• Passage provided
■ ■ ■
Vinnie Vincent Invasion is the first studio album by Vinnie Vincent Invasion, released in 1986 through Chrysalis Records.

Background
Two singles were released, "Boyz Are Gonna Rock" and "Back on the Streets". A music video was only made for "Boyz Are Gonna Rock". In the video for "Boyz Are Gonna Rock," the singer in the video is Mark Slaughter rather than the actual singer Robert Fleischman. Fleischman left the band prior to filming the video and Mark Slaughter lip-synched to Fleischman's vocals.

"Back on the Streets" was originally written by Vincent with musician Richie Friedman in 1981, demoed but not used for the Creatures of the Night album and recorded by 3 Speed for the 1984 movie Voyage of the Rock Aliens. It was later covered by Europe's original guitarist John Norum for his 1987 solo album Total Control.  This song was also played by Ace Frehley during his earliest shows with his post-Kiss band Frehley's Comet in 1985 and also demoed by his band as well during this time, but the song has never appeared on any of Ace Frehley's solo albums.
■ ■ ■
Can you reproduce the Vinnie Vincent Invasion passage word for word, between "Vinnie Vincent Invasion is" and "to Fleischman's vocals.", inclusive? Answer from the Vinnie Vincent Invasion passage alone.

• Supplied entries
■ ■ ■
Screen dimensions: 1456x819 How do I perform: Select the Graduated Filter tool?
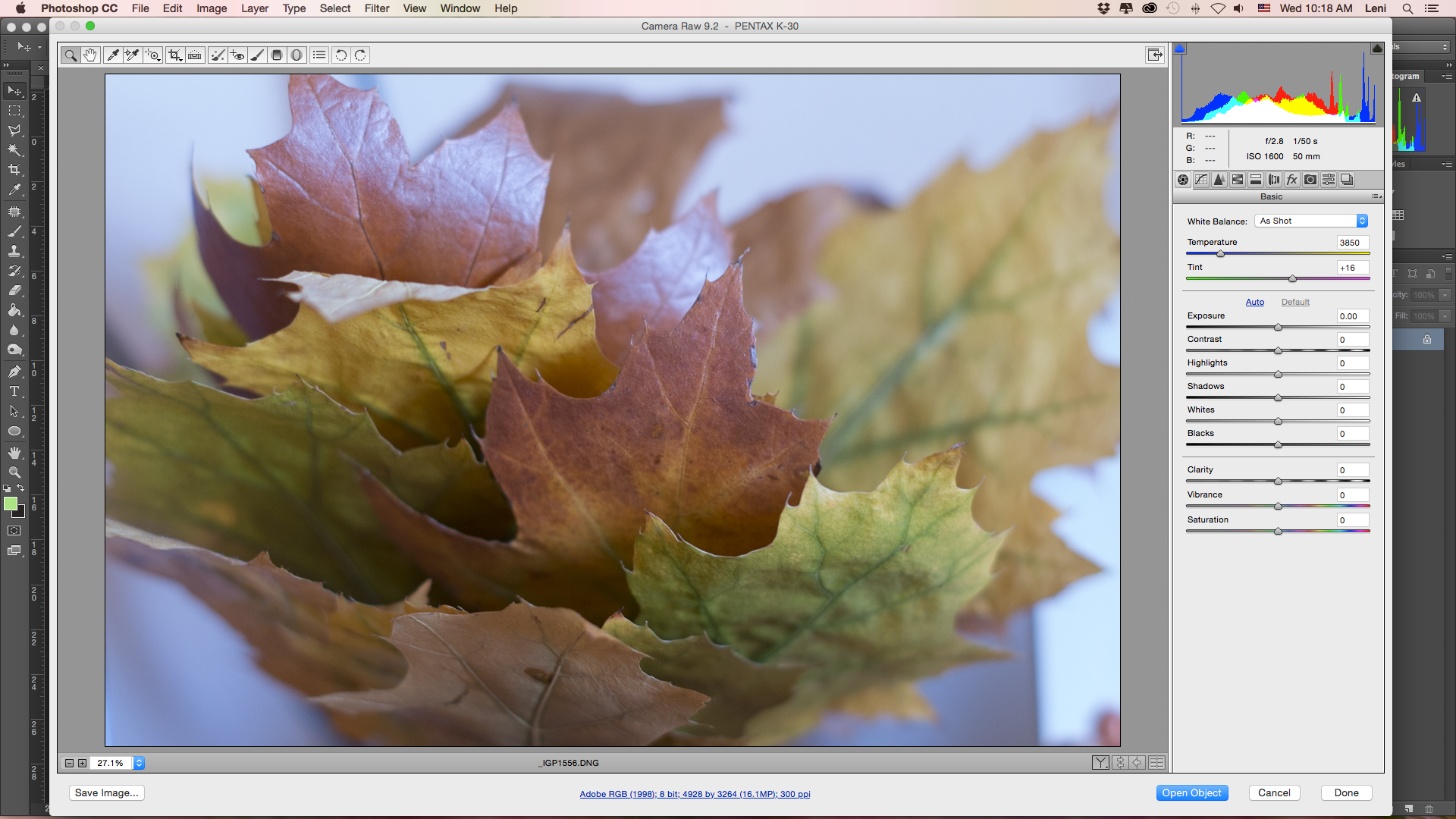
■ ■ ■
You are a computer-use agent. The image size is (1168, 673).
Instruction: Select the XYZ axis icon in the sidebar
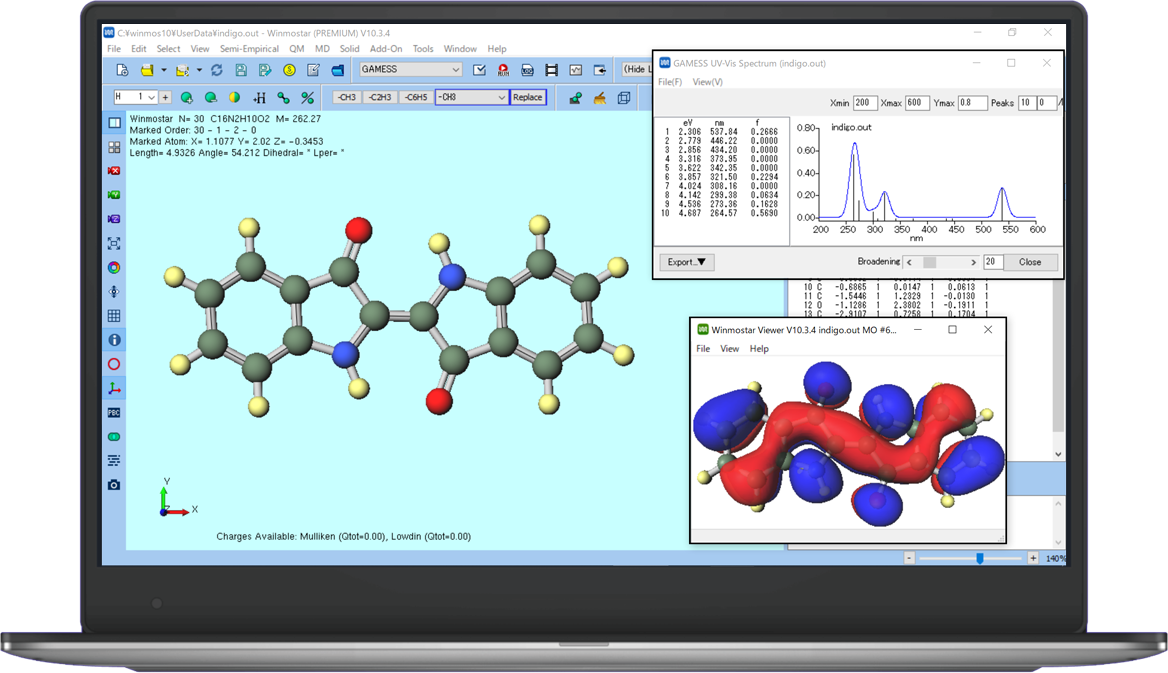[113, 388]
■ ■ ■
• The output
Vinnie Vincent Invasion is the first studio album by Vinnie Vincent Invasion, released in 1986 through Chrysalis Records.

Background
Two singles were released, "Boyz Are Gonna Rock" and "Back on the Streets". A music video was only made for "Boyz Are Gonna Rock". In the video for "Boyz Are Gonna Rock," the singer in the video is Mark Slaughter rather than the actual singer Robert Fleischman. Fleischman left the band prior to filming the video and Mark Slaughter lip-synched to Fleischman's vocals.